=== Extracted data ===
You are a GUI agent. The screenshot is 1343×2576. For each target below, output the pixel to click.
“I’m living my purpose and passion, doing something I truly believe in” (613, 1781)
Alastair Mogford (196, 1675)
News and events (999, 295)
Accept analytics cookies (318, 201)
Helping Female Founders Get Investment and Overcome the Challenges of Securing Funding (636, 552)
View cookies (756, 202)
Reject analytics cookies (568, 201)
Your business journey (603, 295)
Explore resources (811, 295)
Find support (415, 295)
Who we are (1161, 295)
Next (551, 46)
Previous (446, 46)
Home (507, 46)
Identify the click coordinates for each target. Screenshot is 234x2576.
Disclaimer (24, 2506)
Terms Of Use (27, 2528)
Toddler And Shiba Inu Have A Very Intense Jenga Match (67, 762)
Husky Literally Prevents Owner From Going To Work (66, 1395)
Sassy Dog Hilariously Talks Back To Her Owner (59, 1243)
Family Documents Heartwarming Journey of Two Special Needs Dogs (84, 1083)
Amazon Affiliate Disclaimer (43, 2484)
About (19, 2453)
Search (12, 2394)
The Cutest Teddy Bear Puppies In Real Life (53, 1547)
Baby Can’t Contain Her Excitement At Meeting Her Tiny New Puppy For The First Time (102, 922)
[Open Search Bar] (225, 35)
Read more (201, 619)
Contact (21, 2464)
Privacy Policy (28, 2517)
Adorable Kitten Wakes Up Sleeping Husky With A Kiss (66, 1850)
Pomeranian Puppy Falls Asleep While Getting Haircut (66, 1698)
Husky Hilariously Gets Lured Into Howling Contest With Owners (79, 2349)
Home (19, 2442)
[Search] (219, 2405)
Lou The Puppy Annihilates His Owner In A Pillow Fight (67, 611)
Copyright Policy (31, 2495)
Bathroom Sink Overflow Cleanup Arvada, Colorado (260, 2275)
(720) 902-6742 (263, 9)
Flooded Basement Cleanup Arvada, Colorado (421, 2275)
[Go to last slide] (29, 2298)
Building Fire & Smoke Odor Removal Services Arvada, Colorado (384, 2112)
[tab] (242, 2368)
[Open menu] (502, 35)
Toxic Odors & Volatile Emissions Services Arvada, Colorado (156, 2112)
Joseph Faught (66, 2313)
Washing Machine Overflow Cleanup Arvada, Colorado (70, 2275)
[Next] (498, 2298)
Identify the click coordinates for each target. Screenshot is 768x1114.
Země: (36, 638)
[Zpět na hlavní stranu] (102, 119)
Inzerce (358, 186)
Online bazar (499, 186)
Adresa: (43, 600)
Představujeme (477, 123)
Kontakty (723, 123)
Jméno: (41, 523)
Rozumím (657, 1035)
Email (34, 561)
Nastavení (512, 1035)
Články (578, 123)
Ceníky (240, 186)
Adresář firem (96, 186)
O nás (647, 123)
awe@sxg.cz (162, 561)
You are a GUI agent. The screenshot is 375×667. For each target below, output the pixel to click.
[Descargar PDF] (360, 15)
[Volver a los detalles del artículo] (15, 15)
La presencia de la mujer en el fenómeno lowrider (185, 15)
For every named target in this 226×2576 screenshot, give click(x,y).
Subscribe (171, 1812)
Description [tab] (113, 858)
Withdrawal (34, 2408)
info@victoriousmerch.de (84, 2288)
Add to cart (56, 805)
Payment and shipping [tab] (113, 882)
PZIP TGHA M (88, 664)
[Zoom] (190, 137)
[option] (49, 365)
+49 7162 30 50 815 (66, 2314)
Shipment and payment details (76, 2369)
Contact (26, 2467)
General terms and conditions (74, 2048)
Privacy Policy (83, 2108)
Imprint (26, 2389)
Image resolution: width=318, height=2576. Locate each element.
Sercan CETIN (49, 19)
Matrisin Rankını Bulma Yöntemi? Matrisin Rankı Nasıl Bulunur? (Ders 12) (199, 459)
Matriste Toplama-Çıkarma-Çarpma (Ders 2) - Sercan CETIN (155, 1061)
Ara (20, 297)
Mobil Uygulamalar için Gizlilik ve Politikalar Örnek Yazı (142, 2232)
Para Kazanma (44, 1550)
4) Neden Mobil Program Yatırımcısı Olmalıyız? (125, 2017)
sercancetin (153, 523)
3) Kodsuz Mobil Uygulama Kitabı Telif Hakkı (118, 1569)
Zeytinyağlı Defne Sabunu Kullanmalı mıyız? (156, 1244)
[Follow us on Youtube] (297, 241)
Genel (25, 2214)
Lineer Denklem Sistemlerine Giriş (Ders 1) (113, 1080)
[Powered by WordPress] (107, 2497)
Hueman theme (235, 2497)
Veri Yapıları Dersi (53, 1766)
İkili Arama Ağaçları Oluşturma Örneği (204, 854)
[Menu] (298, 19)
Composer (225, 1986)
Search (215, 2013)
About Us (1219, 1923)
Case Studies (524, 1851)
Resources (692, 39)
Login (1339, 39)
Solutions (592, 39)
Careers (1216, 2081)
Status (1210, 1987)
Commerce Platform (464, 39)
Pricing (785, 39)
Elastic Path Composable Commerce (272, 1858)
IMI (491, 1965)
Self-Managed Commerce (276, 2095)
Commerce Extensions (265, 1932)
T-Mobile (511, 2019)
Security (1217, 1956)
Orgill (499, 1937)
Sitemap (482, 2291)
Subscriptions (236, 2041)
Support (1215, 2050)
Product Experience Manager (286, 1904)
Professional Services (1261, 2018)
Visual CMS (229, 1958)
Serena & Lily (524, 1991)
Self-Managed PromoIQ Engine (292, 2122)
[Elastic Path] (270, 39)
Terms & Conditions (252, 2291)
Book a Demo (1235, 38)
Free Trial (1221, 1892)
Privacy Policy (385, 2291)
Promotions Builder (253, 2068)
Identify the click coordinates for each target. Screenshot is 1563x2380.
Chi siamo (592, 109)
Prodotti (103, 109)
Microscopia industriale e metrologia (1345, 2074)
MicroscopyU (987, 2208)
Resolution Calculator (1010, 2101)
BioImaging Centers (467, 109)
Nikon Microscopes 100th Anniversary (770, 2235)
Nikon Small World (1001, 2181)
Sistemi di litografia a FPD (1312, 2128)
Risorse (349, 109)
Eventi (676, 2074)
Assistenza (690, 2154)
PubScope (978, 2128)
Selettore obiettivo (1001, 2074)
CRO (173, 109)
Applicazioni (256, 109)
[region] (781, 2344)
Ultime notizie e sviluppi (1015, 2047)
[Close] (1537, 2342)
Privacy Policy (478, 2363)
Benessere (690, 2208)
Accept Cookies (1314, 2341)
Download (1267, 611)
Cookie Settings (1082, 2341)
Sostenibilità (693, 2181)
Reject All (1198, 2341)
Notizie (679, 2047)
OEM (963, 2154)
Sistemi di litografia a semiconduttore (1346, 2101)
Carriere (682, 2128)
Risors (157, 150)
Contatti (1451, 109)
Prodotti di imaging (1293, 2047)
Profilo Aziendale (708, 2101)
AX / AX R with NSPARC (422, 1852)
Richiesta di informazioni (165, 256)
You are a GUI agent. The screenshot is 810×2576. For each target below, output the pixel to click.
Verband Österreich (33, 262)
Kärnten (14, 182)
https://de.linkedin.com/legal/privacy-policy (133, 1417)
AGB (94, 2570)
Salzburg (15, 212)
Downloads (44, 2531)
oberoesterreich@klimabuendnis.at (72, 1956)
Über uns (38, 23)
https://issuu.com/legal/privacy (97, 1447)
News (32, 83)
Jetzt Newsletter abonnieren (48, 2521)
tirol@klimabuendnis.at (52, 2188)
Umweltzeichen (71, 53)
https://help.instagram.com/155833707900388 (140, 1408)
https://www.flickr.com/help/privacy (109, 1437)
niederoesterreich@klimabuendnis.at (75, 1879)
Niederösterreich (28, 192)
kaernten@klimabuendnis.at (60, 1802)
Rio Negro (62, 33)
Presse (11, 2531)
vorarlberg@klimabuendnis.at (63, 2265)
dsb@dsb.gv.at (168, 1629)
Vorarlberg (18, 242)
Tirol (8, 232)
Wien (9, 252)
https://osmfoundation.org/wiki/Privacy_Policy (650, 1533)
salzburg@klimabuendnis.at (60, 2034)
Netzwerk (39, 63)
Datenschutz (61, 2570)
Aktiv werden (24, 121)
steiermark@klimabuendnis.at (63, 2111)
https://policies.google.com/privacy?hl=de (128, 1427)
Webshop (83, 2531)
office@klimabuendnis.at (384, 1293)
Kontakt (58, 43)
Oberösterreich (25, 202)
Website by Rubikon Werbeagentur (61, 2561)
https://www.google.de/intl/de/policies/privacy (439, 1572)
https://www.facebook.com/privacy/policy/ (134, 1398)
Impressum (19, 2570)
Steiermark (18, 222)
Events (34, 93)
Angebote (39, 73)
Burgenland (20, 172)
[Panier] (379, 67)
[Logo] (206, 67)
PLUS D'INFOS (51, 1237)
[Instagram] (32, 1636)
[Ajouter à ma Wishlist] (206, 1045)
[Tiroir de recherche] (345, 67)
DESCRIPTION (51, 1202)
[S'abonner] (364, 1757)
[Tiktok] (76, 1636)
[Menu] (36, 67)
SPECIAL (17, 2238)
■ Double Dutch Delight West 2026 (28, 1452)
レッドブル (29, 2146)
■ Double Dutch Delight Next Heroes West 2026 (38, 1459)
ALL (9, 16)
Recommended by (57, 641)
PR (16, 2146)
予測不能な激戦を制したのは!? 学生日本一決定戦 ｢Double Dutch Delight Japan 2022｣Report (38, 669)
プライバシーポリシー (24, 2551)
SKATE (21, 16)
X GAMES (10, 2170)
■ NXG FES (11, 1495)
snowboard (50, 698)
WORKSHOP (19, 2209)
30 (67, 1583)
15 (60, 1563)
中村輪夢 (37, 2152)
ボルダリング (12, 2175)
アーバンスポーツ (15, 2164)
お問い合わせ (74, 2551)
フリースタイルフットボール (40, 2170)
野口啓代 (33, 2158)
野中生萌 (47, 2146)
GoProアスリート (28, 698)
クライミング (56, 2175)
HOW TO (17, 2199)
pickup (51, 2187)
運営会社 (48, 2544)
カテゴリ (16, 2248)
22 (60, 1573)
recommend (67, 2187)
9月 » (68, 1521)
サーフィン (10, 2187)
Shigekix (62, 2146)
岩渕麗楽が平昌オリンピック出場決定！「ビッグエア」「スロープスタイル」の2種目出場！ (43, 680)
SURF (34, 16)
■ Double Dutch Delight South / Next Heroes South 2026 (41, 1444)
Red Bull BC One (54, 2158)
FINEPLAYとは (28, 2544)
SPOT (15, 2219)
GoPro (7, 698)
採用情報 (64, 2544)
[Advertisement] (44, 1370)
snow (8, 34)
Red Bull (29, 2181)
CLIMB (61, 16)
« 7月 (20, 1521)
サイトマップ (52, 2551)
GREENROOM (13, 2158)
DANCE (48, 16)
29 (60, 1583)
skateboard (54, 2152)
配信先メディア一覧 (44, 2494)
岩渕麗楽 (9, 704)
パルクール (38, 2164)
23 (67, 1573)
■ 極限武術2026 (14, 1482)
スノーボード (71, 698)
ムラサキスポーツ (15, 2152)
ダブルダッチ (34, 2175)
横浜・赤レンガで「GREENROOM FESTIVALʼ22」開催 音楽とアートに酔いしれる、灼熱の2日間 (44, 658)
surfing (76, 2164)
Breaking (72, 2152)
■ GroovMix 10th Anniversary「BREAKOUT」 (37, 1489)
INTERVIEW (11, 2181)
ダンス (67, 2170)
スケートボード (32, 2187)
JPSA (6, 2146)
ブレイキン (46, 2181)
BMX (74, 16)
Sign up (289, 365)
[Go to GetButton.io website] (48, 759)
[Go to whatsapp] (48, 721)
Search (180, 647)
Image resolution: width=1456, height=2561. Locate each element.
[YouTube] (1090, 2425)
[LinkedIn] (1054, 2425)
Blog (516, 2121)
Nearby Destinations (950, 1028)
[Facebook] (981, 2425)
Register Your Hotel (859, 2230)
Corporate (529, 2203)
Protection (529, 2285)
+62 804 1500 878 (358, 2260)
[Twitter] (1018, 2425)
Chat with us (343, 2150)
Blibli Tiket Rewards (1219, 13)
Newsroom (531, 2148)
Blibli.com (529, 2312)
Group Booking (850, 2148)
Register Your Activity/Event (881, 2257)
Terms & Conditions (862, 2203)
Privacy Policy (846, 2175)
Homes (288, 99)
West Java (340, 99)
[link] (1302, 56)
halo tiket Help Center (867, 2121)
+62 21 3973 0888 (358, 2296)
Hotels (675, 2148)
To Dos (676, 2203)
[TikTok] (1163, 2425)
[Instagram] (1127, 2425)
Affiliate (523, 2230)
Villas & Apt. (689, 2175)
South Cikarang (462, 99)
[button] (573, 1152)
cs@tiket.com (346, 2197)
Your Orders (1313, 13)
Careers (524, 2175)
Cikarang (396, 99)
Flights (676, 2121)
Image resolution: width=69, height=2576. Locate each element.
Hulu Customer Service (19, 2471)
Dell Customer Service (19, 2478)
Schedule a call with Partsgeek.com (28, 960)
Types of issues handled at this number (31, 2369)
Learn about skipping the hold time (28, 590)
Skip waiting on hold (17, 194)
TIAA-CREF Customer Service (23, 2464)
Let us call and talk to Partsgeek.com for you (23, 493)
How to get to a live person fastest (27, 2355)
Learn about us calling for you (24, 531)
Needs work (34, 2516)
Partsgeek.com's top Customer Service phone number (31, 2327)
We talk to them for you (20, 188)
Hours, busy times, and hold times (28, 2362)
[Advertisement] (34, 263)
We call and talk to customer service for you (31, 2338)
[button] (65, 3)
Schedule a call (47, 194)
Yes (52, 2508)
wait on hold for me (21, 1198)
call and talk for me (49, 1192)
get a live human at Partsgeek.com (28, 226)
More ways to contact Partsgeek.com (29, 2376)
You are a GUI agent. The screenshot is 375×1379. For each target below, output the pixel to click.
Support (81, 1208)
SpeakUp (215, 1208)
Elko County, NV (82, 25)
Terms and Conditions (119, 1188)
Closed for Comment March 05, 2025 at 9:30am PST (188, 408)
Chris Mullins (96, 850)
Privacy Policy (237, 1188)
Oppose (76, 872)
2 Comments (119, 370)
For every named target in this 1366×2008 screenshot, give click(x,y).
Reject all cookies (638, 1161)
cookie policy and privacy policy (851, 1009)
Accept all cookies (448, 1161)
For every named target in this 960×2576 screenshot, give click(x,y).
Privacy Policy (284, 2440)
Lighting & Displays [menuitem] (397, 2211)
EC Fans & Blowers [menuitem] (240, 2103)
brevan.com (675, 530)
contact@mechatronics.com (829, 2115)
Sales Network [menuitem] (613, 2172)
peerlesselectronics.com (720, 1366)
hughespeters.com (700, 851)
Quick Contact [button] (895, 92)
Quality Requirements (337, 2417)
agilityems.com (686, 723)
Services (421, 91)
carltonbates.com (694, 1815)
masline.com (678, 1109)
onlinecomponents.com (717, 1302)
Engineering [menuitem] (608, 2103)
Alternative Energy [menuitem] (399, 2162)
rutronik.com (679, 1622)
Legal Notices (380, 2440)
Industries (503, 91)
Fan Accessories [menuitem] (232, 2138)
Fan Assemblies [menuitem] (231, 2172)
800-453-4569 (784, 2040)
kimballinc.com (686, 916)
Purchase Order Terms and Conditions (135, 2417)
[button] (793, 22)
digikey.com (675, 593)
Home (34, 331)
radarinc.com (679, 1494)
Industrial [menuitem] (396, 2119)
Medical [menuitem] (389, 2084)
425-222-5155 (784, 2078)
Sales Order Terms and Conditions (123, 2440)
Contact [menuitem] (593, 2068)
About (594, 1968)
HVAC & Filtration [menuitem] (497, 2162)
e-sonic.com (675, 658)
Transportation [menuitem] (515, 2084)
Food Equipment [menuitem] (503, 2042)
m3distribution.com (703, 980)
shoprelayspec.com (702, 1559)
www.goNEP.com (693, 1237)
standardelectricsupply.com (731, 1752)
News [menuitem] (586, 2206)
===
**Work instruction**
In the listing above, find the line with "The Cutest Teddy" and the line with "Ceníky (240, 186)", then print exactly those two lines and every line between them, and nothing more.

**Exercise solution**
The Cutest Teddy Bear Puppies In Real Life (53, 1547)
Baby Can’t Contain Her Excitement At Meeting Her Tiny New Puppy For The First Time (102, 922)
[Open Search Bar] (225, 35)
Read more (201, 619)
Contact (21, 2464)
Privacy Policy (28, 2517)
Adorable Kitten Wakes Up Sleeping Husky With A Kiss (66, 1850)
Pomeranian Puppy Falls Asleep While Getting Haircut (66, 1698)
Husky Hilariously Gets Lured Into Howling Contest With Owners (79, 2349)
Home (19, 2442)
[Search] (219, 2405)
Lou The Puppy Annihilates His Owner In A Pillow Fight (67, 611)
Copyright Policy (31, 2495)
Bathroom Sink Overflow Cleanup Arvada, Colorado (260, 2275)
(720) 902-6742 (263, 9)
Flooded Basement Cleanup Arvada, Colorado (421, 2275)
[Go to last slide] (29, 2298)
Building Fire & Smoke Odor Removal Services Arvada, Colorado (384, 2112)
[tab] (242, 2368)
[Open menu] (502, 35)
Toxic Odors & Volatile Emissions Services Arvada, Colorado (156, 2112)
Joseph Faught (66, 2313)
Washing Machine Overflow Cleanup Arvada, Colorado (70, 2275)
[Next] (498, 2298)
Identify the click coordinates for each target. Screenshot is 768x1114.
Země: (36, 638)
[Zpět na hlavní stranu] (102, 119)
Inzerce (358, 186)
Online bazar (499, 186)
Adresa: (43, 600)
Představujeme (477, 123)
Kontakty (723, 123)
Jméno: (41, 523)
Rozumím (657, 1035)
Email (34, 561)
Nastavení (512, 1035)
Články (578, 123)
Ceníky (240, 186)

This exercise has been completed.